Good luck OP! Your family is lucky to have you. You should wonderful!

NannyTastic said...

My experiences with autism are that a seven year old will NOT act like an eight month old. Children with this diagnosis are often advanced in one area (math or science), but have problems with other areas (socially or cognitively). Also, the child is not to blame here. Often, children with this diagnosis, are not capable of lying, manipulating, or deceiving. Even if they have these capabilities, they don't do it well. For instance they may smile or look away while trying to lie. Like this girl, Lyn, said, their brains are different and there is a very wide spectrum.

Anonymous said...

CM, you brought it up on this thread, once again. The reason people think you haven't apologized is that you "apologize" and then go on attacking. PLEASE stop posting about this! It's disrespectful to the OPs and especially to MPP who JUST made new rules. We don't have to like each other, but we DO have to quit bringing it up.

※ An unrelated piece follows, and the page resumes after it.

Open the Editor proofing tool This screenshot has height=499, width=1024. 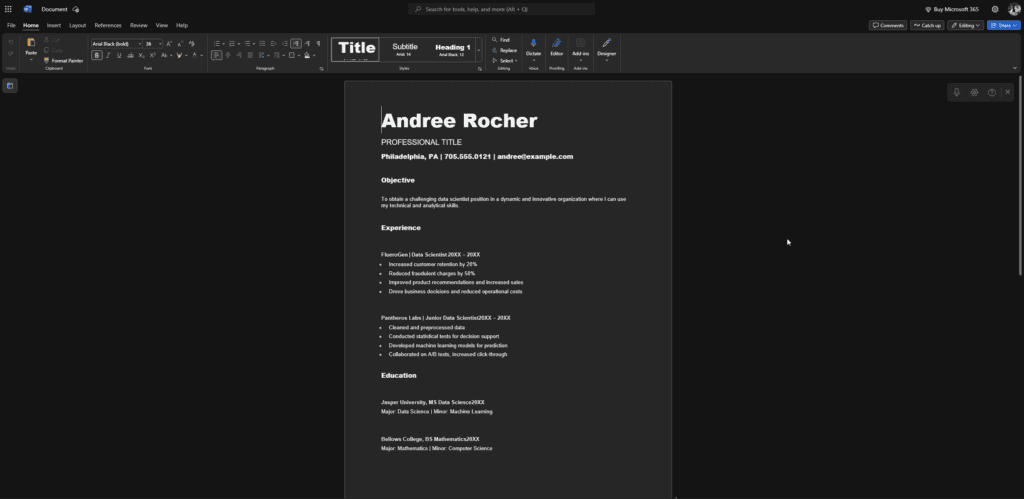pyautogui.click(x=557, y=44)
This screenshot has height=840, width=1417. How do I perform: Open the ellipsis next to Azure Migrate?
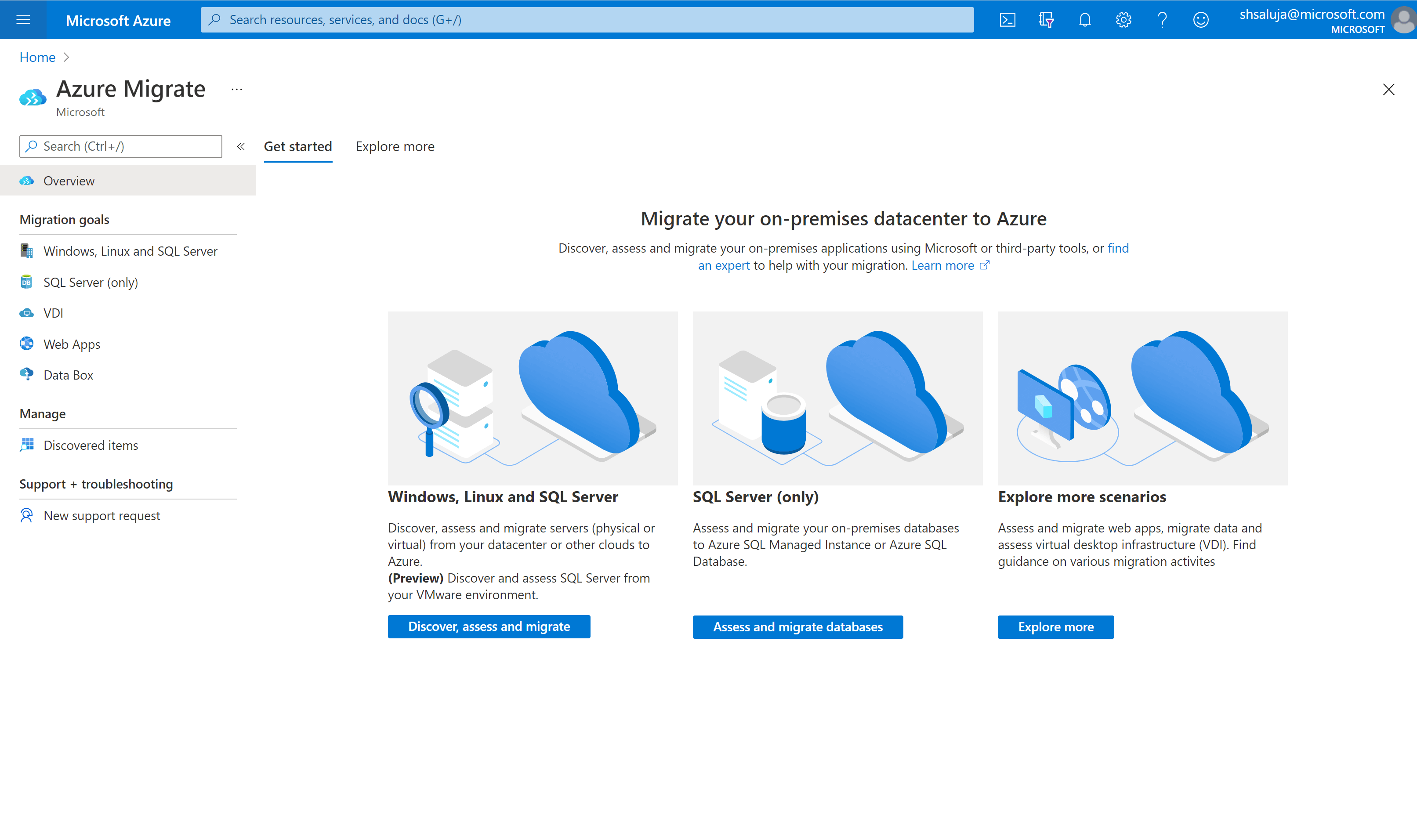coord(237,90)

OP, you've received good advice, and since I don't have experience with children older than 3 who are on the spectrum, I don't really have anything to add. I wish you luck and I really hope your MB will see your point and establish healthier routines!

ooookay said...

Nannytastic/that girl lyn

Are you saying your twenty-three year old autistic brother hasn't mastered object permanence? Really?

nuts said...

There are so many people in childcare with misconceptions of Autism. It baffles me that so many people still have no idea what it is.

It takes a special person to be a caregiver to a special needs child, and a special kind of person to be their parent as well.

just sayin said...

Austism has been overly diagnosed. 10% of those with "autism" have recently lost the diagnosis.

curious said...

It is nuts that people working in child care don't know the difference between seperaation anxiety and object permanence.

another nanny said...

Not sure, but maybe he would benefit from a picture schedule which includes Mom's departure? She can review the day's schedule with him in the morning, which will clue him in to her leaving, but as one of many of the day's activities. That way he knows it's coming, but he can also see that a familiar activity is going to follow.
Unfortunately, I don't know if any tactics will be helpful for the child if the mom continues to be so dramatic.

EastBay Nanny said...

many people in childcare don't know definitions for either. very true and very problematic.

Basic Early Childhood Education Vocabulary 101 said...

That's what separates a nanny from a babysitter. If you don't know what object permanence means, you're just another glorified babysitter in my eyes.